### Exercise instructions
Your answer should be only the lines below from the one with "Posao kod nas (32, 2360)" to the one with "[Open menu] (173, 18)", repeated exactly, ends included.

**** Entries shown

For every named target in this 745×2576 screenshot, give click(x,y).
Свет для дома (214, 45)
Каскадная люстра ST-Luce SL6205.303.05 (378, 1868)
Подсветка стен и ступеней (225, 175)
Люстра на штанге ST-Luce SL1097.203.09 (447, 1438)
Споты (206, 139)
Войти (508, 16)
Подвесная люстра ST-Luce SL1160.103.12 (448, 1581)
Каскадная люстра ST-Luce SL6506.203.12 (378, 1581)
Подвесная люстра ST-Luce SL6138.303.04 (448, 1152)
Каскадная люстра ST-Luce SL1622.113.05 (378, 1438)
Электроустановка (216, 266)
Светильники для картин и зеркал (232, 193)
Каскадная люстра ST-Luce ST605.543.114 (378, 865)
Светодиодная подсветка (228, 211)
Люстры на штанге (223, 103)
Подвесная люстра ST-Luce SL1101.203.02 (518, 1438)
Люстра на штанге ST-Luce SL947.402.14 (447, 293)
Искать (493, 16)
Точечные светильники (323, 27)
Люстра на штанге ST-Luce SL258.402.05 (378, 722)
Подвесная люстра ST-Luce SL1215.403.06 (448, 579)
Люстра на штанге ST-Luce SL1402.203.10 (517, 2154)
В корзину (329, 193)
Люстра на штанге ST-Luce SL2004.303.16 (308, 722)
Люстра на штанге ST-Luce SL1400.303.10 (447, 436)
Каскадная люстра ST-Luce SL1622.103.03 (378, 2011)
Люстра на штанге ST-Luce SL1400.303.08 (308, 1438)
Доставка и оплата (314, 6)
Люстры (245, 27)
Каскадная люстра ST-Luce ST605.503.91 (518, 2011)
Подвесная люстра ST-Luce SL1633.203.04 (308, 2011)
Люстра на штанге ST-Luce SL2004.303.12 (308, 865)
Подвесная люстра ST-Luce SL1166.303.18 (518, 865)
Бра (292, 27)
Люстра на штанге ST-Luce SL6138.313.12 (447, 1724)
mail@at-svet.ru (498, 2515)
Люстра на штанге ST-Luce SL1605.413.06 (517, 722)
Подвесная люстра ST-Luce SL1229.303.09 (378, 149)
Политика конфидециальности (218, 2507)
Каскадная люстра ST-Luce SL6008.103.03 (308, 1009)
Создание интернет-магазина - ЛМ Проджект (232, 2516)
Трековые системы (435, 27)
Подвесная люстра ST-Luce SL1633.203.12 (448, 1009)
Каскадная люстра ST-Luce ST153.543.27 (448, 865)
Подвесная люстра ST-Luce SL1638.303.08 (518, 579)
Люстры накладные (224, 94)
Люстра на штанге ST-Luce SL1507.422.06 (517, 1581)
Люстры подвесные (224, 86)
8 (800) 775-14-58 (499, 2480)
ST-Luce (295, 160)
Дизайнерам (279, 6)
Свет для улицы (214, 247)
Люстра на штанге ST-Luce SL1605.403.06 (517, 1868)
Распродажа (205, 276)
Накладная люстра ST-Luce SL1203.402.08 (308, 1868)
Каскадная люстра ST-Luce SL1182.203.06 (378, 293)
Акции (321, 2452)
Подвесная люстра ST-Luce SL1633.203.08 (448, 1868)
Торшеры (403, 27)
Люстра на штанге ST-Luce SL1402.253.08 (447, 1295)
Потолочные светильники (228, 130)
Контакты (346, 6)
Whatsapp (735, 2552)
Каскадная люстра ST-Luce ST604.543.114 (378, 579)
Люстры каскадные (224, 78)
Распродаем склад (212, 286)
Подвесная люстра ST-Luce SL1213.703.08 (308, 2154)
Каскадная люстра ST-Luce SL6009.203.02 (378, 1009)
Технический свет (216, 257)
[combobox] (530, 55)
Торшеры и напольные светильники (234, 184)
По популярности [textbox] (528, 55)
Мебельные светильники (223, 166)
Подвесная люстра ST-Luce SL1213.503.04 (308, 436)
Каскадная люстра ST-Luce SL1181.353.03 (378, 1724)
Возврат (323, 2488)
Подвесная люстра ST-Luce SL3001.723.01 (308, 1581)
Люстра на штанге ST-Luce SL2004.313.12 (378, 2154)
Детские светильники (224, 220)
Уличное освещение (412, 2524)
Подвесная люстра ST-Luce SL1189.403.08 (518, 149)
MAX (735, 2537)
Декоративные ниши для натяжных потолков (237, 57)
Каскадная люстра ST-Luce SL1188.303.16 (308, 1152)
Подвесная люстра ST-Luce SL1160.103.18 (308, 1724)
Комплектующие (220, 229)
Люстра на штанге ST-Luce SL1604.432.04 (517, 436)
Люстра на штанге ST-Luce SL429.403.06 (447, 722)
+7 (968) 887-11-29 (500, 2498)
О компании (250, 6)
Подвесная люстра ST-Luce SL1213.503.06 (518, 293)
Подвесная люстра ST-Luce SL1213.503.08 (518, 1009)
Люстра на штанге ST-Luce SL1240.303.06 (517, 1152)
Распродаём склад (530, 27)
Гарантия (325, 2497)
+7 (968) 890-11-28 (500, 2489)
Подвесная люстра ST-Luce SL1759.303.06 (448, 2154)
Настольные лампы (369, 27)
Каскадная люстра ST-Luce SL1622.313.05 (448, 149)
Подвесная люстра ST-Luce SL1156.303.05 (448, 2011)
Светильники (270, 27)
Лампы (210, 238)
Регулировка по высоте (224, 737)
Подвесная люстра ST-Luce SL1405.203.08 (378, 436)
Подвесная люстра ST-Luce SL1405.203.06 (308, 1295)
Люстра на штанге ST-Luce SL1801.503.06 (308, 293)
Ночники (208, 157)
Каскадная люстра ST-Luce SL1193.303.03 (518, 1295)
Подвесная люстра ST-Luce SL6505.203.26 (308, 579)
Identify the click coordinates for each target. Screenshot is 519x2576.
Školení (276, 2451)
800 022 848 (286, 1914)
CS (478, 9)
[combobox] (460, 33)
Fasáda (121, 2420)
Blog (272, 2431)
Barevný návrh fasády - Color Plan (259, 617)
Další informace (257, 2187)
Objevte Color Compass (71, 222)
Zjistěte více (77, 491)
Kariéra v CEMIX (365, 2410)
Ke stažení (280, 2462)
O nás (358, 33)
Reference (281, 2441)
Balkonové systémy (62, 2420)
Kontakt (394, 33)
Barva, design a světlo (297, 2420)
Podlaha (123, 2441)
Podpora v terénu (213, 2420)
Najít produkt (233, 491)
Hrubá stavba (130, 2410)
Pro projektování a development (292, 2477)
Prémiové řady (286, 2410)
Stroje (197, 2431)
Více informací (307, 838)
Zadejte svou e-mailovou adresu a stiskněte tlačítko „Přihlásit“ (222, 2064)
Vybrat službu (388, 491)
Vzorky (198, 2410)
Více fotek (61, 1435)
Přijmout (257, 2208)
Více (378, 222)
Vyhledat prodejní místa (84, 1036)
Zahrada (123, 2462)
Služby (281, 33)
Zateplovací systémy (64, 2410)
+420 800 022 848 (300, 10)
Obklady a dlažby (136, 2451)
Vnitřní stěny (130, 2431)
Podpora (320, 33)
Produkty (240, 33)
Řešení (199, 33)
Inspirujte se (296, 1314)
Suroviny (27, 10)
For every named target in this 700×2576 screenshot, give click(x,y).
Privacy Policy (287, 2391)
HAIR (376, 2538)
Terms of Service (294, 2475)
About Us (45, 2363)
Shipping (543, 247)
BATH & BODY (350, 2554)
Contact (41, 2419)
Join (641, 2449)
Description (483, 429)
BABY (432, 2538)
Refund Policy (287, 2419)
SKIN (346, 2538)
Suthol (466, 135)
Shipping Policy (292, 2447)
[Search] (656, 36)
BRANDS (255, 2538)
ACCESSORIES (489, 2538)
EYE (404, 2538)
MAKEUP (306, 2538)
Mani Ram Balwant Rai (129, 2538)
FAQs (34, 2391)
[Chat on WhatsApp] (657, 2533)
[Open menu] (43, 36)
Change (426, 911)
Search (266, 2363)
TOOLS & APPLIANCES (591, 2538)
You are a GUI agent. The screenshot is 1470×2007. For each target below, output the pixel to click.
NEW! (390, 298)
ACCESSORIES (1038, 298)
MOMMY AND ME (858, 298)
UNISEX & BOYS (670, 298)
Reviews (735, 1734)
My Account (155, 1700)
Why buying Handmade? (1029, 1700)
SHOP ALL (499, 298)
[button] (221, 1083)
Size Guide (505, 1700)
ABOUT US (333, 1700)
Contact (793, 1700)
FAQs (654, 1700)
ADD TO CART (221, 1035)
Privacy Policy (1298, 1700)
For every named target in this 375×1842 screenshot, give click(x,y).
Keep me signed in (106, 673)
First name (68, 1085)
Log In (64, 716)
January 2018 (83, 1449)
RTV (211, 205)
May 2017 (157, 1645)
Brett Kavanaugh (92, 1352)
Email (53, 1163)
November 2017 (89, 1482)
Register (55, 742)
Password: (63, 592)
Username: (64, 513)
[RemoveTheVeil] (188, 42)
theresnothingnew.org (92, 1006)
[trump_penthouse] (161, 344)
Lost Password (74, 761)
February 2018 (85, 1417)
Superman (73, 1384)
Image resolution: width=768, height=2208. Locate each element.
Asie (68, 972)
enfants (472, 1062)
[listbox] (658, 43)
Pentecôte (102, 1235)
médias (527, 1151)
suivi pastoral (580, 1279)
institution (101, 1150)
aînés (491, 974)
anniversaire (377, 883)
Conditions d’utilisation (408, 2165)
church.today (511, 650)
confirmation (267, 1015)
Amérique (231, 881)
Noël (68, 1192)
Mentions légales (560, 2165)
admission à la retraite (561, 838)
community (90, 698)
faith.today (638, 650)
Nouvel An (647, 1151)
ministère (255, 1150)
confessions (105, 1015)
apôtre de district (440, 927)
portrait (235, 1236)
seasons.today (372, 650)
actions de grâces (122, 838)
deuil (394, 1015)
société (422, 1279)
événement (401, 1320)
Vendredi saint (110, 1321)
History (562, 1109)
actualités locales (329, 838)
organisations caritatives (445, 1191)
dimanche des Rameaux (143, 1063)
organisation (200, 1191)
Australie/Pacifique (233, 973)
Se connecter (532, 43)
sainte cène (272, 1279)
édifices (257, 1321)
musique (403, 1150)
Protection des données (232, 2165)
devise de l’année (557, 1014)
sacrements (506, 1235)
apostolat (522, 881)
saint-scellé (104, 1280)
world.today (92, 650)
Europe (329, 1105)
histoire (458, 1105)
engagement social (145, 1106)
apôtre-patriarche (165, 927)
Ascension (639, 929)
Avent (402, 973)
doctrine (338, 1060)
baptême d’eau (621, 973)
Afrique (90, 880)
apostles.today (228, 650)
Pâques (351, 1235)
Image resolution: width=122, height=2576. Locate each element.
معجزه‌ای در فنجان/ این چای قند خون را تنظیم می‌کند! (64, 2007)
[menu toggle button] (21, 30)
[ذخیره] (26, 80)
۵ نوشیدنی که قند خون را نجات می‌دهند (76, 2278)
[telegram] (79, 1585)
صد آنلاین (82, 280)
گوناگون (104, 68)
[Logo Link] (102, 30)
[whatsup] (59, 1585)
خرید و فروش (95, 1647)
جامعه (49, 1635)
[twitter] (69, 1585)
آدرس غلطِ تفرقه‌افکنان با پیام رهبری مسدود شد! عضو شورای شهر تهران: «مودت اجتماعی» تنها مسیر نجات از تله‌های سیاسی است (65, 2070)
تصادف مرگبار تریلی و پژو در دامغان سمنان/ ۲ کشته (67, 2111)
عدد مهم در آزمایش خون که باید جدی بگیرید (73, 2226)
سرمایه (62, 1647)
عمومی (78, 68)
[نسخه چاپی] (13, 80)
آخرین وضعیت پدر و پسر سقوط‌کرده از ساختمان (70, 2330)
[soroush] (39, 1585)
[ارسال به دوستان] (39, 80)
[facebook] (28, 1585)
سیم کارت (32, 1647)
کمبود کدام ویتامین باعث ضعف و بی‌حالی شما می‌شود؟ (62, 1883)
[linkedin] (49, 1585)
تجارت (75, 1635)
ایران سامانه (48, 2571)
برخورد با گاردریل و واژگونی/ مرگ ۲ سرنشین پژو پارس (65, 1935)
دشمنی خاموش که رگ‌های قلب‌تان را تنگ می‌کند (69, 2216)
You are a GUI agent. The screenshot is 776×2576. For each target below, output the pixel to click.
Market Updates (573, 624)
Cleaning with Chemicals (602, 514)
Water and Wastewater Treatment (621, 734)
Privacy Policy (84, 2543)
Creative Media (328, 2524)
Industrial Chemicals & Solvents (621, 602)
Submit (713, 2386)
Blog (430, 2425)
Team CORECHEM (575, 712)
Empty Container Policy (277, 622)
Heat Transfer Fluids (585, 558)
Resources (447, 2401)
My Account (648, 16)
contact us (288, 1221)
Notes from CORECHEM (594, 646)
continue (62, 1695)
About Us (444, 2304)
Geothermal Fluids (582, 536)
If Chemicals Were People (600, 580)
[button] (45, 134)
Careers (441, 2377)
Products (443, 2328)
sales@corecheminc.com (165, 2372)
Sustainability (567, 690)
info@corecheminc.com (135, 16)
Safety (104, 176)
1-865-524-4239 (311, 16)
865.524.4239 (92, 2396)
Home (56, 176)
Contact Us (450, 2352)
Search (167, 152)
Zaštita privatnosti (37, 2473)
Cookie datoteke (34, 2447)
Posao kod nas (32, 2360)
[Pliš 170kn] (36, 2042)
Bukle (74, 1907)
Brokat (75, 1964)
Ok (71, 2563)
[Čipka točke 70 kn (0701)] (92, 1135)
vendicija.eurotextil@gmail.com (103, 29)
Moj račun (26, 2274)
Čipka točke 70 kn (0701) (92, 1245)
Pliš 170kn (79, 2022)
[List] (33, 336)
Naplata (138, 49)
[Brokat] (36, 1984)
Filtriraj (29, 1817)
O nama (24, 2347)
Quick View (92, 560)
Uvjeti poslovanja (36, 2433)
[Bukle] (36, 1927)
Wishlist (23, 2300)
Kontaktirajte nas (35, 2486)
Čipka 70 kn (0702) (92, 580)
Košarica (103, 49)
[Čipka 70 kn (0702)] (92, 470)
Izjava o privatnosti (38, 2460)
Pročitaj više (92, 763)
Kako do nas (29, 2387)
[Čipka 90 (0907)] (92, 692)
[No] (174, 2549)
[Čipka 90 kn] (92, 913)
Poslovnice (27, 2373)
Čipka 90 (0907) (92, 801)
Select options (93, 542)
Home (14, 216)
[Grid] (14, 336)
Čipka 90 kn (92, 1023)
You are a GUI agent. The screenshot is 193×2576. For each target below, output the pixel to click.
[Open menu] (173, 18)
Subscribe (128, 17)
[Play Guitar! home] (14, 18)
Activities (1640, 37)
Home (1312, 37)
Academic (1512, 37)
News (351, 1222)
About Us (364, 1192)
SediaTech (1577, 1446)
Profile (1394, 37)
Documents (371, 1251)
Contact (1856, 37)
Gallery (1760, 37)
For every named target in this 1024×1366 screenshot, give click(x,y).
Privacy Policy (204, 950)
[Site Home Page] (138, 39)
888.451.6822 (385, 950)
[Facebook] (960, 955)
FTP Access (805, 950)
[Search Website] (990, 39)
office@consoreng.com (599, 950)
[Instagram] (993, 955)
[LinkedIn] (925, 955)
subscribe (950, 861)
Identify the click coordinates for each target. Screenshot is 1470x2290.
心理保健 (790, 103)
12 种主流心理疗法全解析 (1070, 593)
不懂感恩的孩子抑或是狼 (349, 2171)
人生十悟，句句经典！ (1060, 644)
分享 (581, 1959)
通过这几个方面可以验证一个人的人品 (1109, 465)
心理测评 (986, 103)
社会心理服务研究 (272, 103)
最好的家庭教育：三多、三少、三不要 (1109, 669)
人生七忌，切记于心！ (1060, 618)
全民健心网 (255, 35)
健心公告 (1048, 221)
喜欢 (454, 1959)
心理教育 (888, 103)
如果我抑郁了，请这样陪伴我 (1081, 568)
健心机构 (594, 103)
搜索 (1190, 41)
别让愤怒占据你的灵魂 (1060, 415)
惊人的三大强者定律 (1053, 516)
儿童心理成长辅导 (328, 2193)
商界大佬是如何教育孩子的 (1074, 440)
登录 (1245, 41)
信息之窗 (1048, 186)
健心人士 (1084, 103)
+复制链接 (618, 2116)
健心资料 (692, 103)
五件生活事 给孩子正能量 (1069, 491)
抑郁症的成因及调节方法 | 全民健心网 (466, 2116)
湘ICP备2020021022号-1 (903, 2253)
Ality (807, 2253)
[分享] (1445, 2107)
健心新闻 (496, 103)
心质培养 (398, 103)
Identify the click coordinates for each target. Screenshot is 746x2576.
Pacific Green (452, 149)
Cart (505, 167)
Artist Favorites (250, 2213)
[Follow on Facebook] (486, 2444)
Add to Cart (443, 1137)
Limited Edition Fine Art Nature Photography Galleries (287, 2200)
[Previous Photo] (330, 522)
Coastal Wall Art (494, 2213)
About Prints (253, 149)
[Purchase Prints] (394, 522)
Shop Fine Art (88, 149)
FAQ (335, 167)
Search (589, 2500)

********

### Your response
Posao kod nas (32, 2360)
[Pliš 170kn] (36, 2042)
Bukle (74, 1907)
Brokat (75, 1964)
Ok (71, 2563)
[Čipka točke 70 kn (0701)] (92, 1135)
vendicija.eurotextil@gmail.com (103, 29)
Moj račun (26, 2274)
Čipka točke 70 kn (0701) (92, 1245)
Pliš 170kn (79, 2022)
[List] (33, 336)
Naplata (138, 49)
[Brokat] (36, 1984)
Filtriraj (29, 1817)
O nama (24, 2347)
Quick View (92, 560)
Uvjeti poslovanja (36, 2433)
[Bukle] (36, 1927)
Wishlist (23, 2300)
Kontaktirajte nas (35, 2486)
Čipka 70 kn (0702) (92, 580)
Košarica (103, 49)
[Čipka 70 kn (0702)] (92, 470)
Izjava o privatnosti (38, 2460)
Pročitaj više (92, 763)
Kako do nas (29, 2387)
[Čipka 90 (0907)] (92, 692)
[No] (174, 2549)
[Čipka 90 kn] (92, 913)
Poslovnice (27, 2373)
Čipka 90 (0907) (92, 801)
Select options (93, 542)
Home (14, 216)
[Grid] (14, 336)
Čipka 90 kn (92, 1023)
You are a GUI agent. The screenshot is 193×2576. For each target below, output the pixel to click.
[Open menu] (173, 18)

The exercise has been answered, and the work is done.